**To do:**
Retype all entries exactly as they stand, excluding pictures.
═══ Source data ═══
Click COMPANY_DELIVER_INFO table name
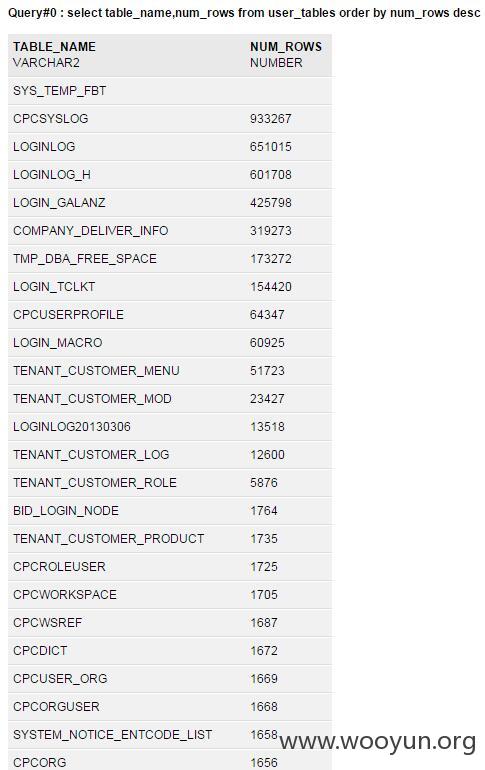The width and height of the screenshot is (485, 770). pos(91,230)
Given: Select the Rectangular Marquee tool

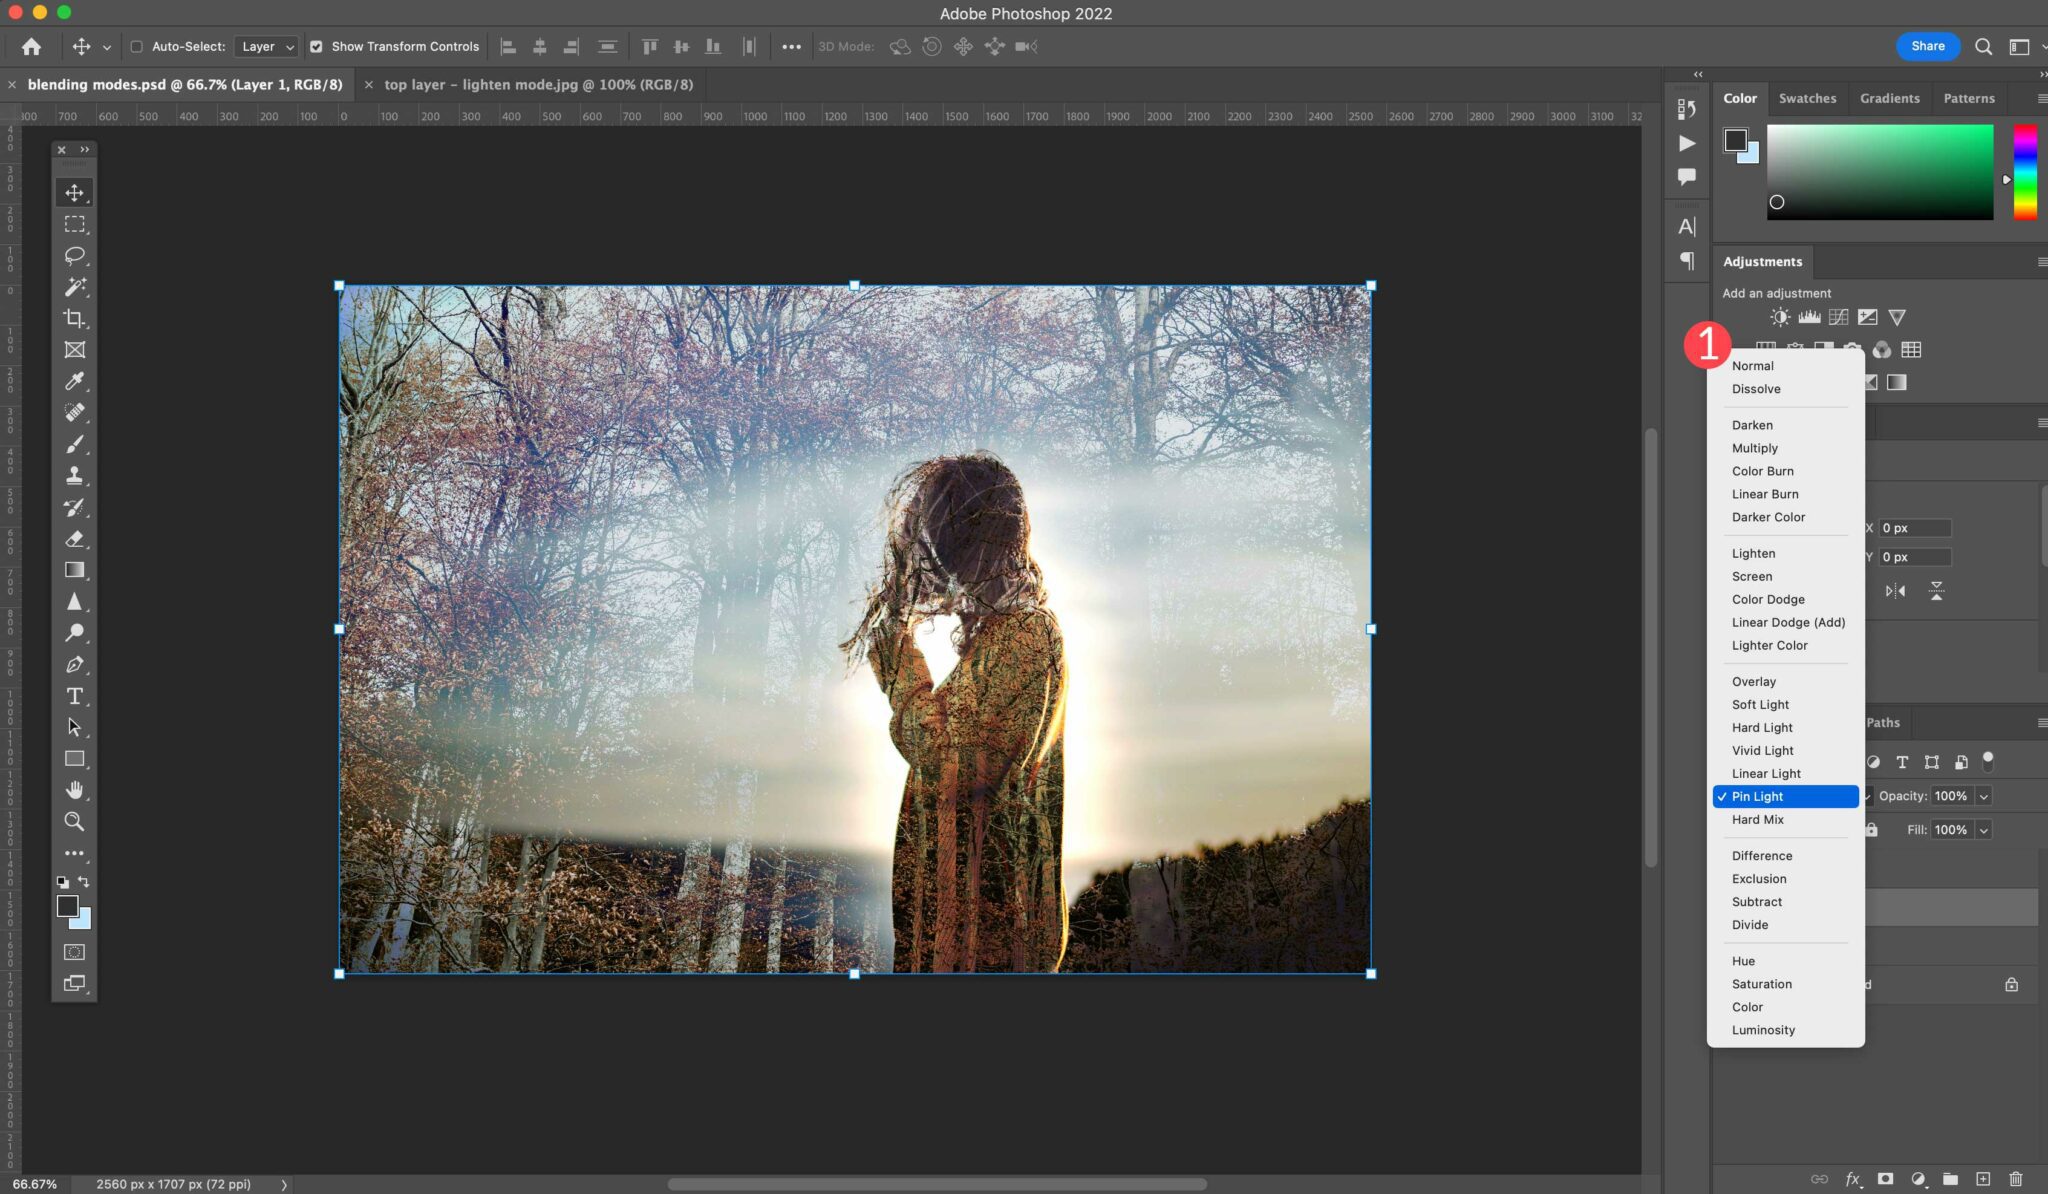Looking at the screenshot, I should pyautogui.click(x=75, y=222).
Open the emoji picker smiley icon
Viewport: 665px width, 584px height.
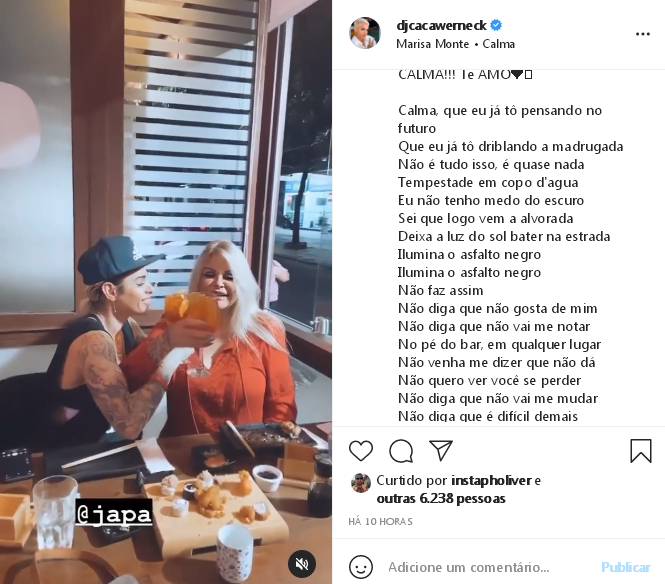pos(360,567)
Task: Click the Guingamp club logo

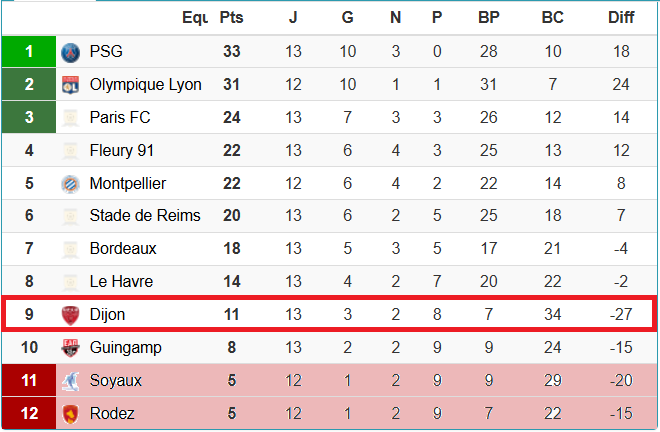Action: [70, 348]
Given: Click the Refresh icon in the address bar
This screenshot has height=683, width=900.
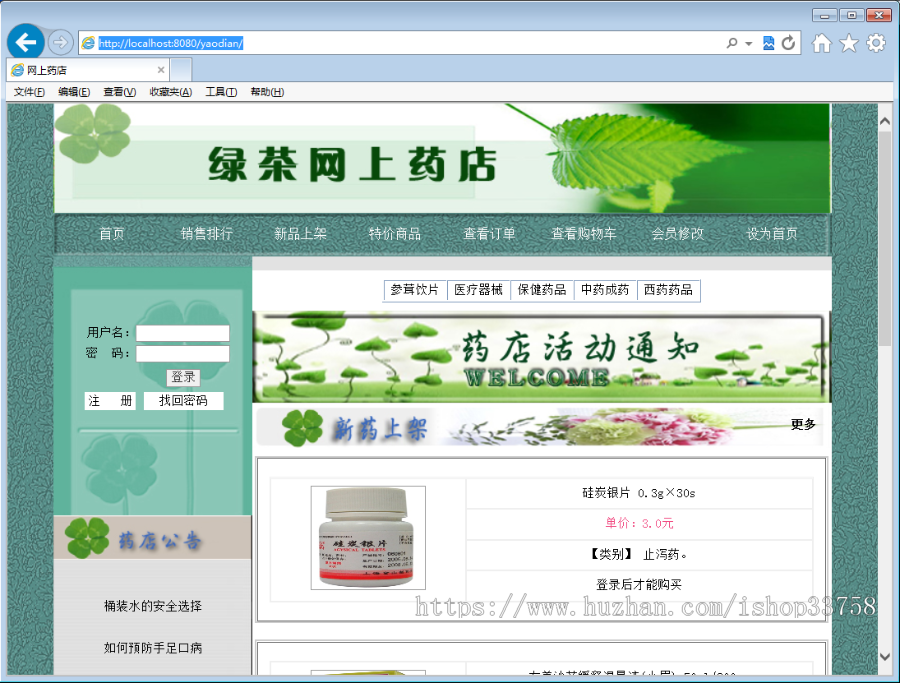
═══
**Result of this task:**
Click COMPANY_DELIVER_INFO table name
The width and height of the screenshot is (485, 770). pos(91,230)
Given: Select the Rectangular Marquee tool

Looking at the screenshot, I should pyautogui.click(x=75, y=222).
Open the emoji picker smiley icon
Viewport: 665px width, 584px height.
pos(360,567)
Task: Click the Guingamp club logo

Action: [70, 348]
Given: Click the Refresh icon in the address bar
This screenshot has height=683, width=900.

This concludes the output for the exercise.